2) I'm going through the Tai Kwon Do catalogue to price up sparring equipment
for First Born. (He and Second Born both do it. I sit at the side of the hall
during their lessons, typing on my laptop - an impossibly fey figure at the
edge of a thunderous sea of testosterone. I flatter myself that, by the time
they leave the nest to fend for themselves, there's little my two boys won't
know about shame.) It's all obscenely expensive, but the sellers can get away
with it because you have no choice: it's, literally, 'Pay the asking price,
or have your ears kicked off.' I add up the cost of the vital items. The total
comes to 'Christ!'. Margret looks across at the list and, spotting an economy,
says, 'Does he actually need a groin guard?' (First Born hears this, and spins
around to stare at us. The look on his face would break your heart.)

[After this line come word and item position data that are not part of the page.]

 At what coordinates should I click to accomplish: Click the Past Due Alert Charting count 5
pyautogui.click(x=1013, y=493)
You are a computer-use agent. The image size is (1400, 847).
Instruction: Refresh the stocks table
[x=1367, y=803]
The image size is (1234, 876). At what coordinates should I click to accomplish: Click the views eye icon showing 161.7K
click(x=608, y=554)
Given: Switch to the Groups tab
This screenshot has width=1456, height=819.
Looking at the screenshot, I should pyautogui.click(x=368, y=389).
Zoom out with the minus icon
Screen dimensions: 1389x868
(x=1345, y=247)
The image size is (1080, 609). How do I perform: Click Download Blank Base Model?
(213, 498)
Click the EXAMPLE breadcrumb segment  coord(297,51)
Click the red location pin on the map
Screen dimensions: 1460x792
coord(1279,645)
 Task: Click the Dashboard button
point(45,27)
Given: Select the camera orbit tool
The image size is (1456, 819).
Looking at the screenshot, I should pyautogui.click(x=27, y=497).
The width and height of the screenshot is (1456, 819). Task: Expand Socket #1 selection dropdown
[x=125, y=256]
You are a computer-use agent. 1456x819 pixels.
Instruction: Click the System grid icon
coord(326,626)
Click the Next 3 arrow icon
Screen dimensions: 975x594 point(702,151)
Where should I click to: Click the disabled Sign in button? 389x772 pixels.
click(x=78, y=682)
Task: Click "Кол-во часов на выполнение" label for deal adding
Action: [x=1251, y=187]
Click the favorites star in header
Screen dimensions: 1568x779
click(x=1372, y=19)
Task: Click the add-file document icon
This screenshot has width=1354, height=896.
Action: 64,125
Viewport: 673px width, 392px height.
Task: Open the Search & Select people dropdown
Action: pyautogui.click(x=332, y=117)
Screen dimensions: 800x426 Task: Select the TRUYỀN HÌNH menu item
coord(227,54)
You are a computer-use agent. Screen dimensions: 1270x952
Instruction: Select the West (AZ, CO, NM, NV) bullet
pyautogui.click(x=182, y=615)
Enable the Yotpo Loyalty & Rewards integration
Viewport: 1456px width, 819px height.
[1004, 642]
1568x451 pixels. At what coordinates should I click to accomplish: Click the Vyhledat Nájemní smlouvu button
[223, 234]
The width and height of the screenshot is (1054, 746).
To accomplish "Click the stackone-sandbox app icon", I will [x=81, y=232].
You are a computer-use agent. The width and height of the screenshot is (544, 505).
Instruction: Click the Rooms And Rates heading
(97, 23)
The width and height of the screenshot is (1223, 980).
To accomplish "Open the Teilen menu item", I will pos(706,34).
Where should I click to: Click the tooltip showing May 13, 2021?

'Er... yes,' I answer, authoritatively.
She 'Chk's, and smiles, and shakes her head at my response. 'You men and your
groins,' she chides lightly. Like they were model railways or something. You
know that thing where your parents used to feel some unfathomable compulsion
to trick you into eating a food?
"I don't like dripping."
"Of course you do. Everyone likes dripping."
"I don't."
"You've never tried it."
"I have. I don't like it."
[Anything up to ten years later.]
"How was your dinner?"
"Fine."
"Ah-ha! There was dripping in that sauce! See?"
"God how I hope it's not true that men end up with women who are like
their mothers."
So, Margret looks at me, faintly amused. As though it's all just a silly fad.
As though she's likely to say, "You're making out it's a big deal, but, if I
kicked you in the groin while your attention was elsewhere - while you were
trying to find a spoon in the kitchen drawer, say, or opening a letter that
might not be a credit card advertisement - I bet you wouldn't even notice."
I know she's thinking that, but - obviously - I don't call her out on
it: if ever a bet were lose-lose, then, my Lord, is this it. However,
for the record, Margret - and all women - catastrophically fail to comprehend
the peerless agony of an impact to the nads. I've heard people say that, if
men had to give birth, there'd be no babies. Well, if women knew the hallucinogenic,
soul-chilling, pain of even a relatively light groin strike they would spend
their lives hiding alone in a padded cellar.
'Does he actually need a groin guard?' It's like gazing into the Abyss sometimes,
it really is.
Mil.
(To preempt any emails
from the New World: dripping.
Yes, it is. No one born after 1928 would go near such a thing.)